● WORK ITEM
Except for the pictures, retype the records that follow exactly.

(Data excerpts)
►
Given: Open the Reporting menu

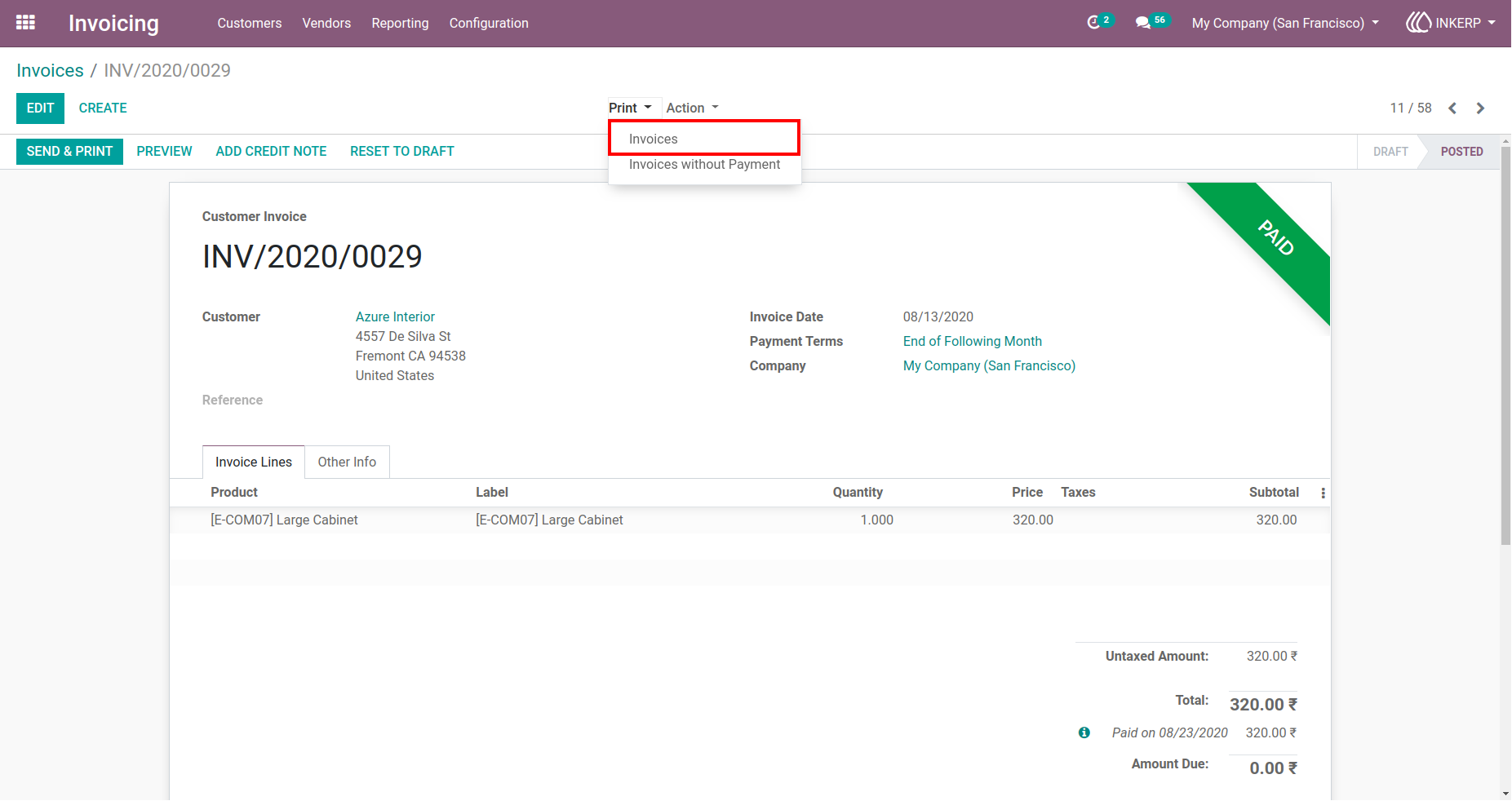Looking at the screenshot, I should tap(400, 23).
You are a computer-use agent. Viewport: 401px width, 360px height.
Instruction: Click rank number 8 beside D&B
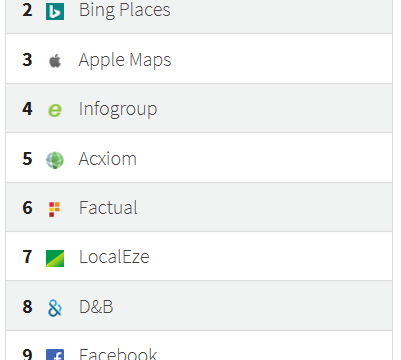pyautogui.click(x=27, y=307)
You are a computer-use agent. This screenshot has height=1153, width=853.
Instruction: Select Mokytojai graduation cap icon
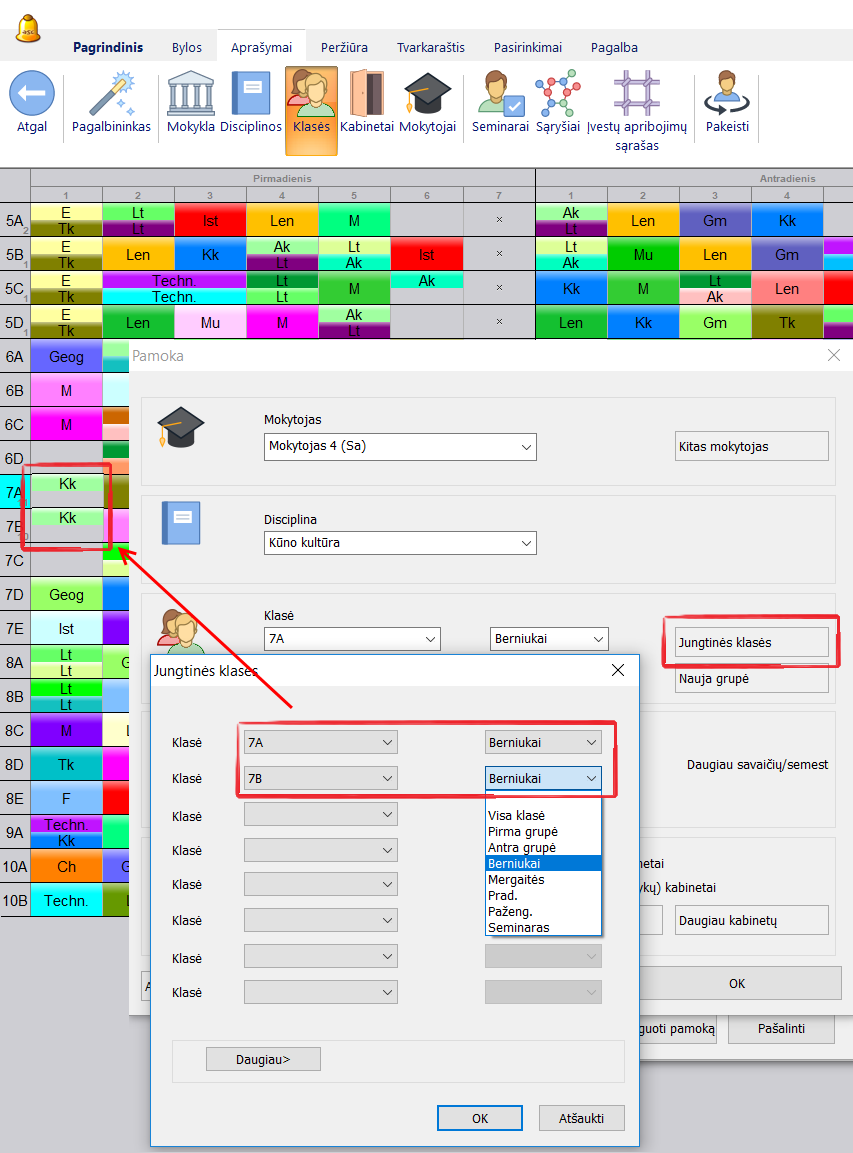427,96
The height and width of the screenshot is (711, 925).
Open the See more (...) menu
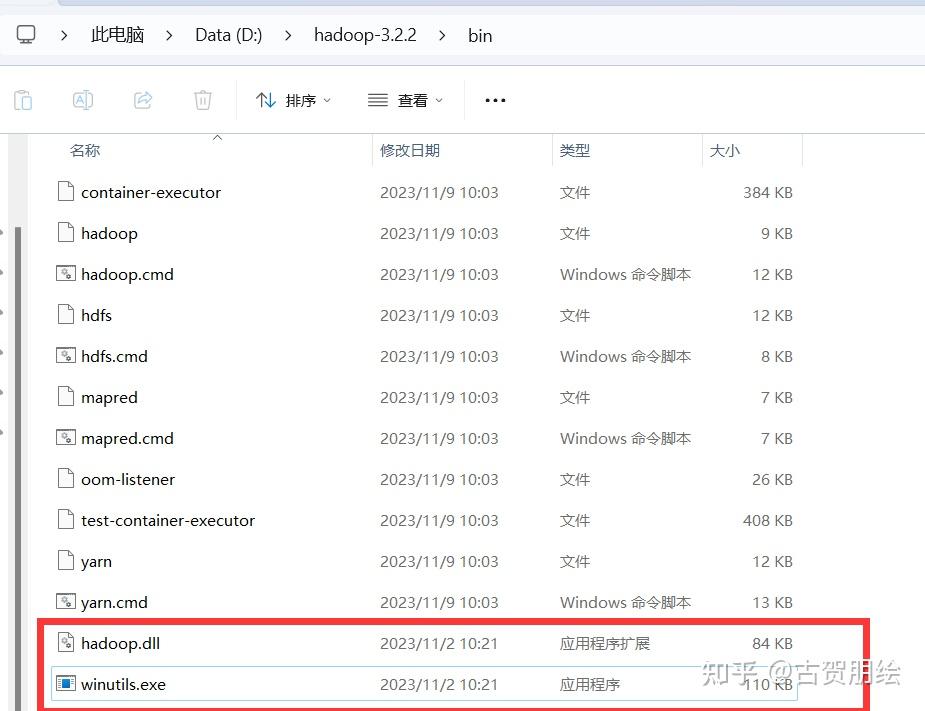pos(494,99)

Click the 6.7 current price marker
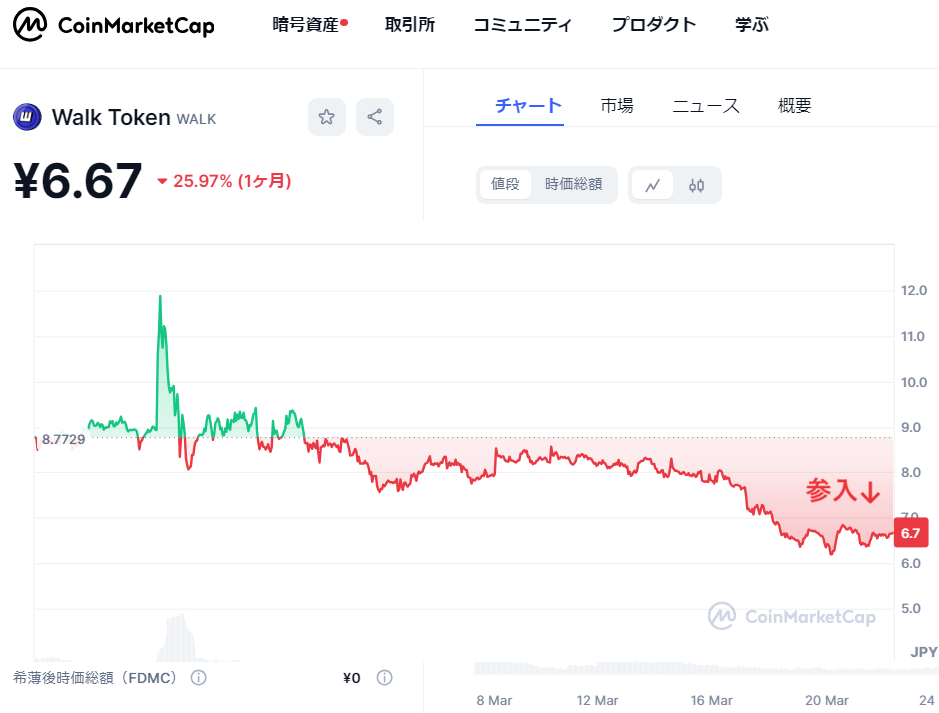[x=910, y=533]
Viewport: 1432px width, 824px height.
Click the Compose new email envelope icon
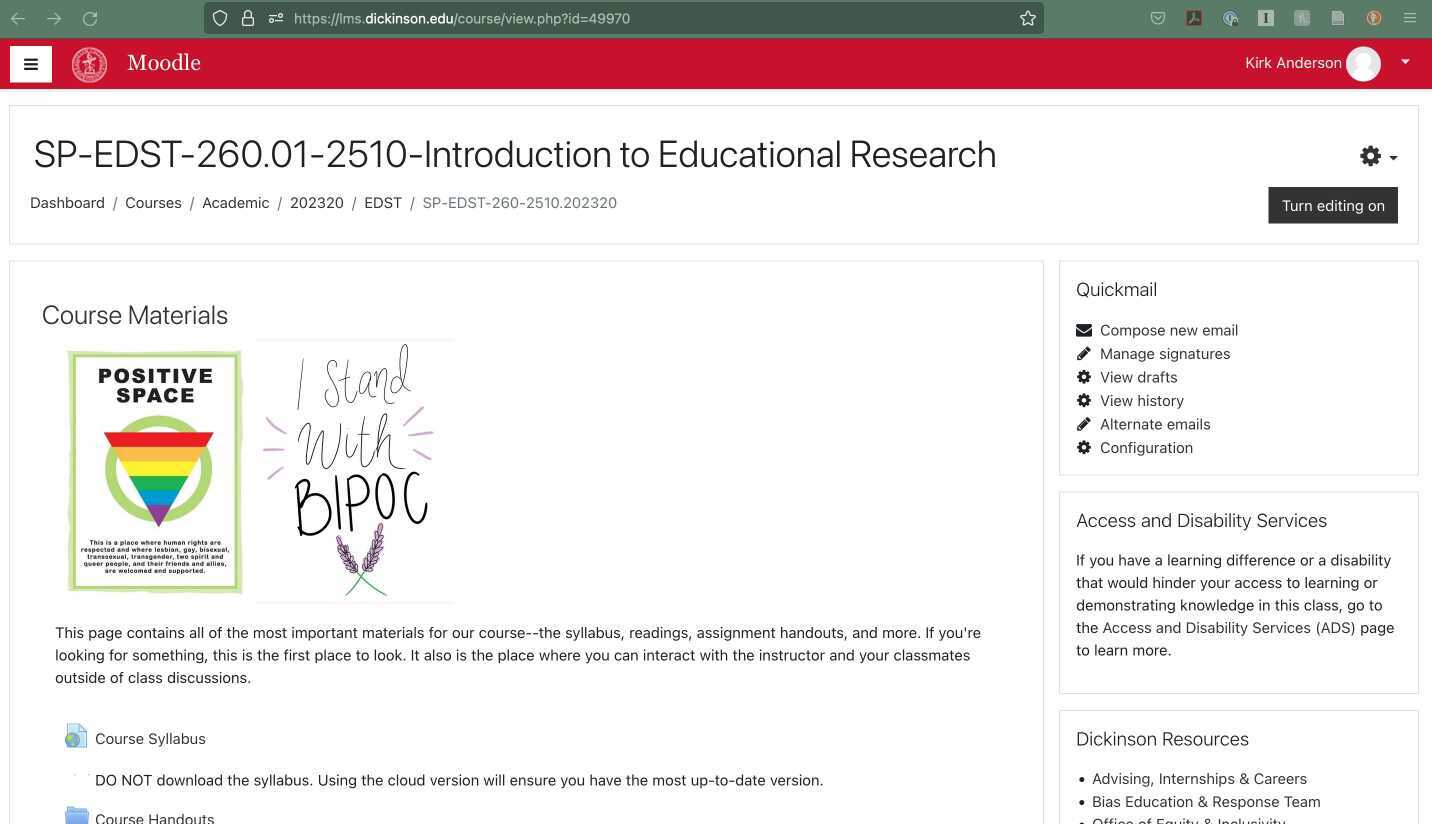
◄
● OUTPUT FOR THIS EXERCISE
Given: Open the Reporting menu

Looking at the screenshot, I should tap(400, 23).
You are a computer-use agent. Viewport: 401px width, 360px height.
Instruction: Click rank number 8 beside D&B
pyautogui.click(x=27, y=307)
You are a computer-use agent. This screenshot has height=1153, width=853.
Instruction: Select Mokytojai graduation cap icon
427,96
The height and width of the screenshot is (711, 925).
Open the See more (...) menu
pos(494,99)

Click the 6.7 current price marker
[x=910, y=533]
Viewport: 1432px width, 824px height.
Click the Compose new email envelope icon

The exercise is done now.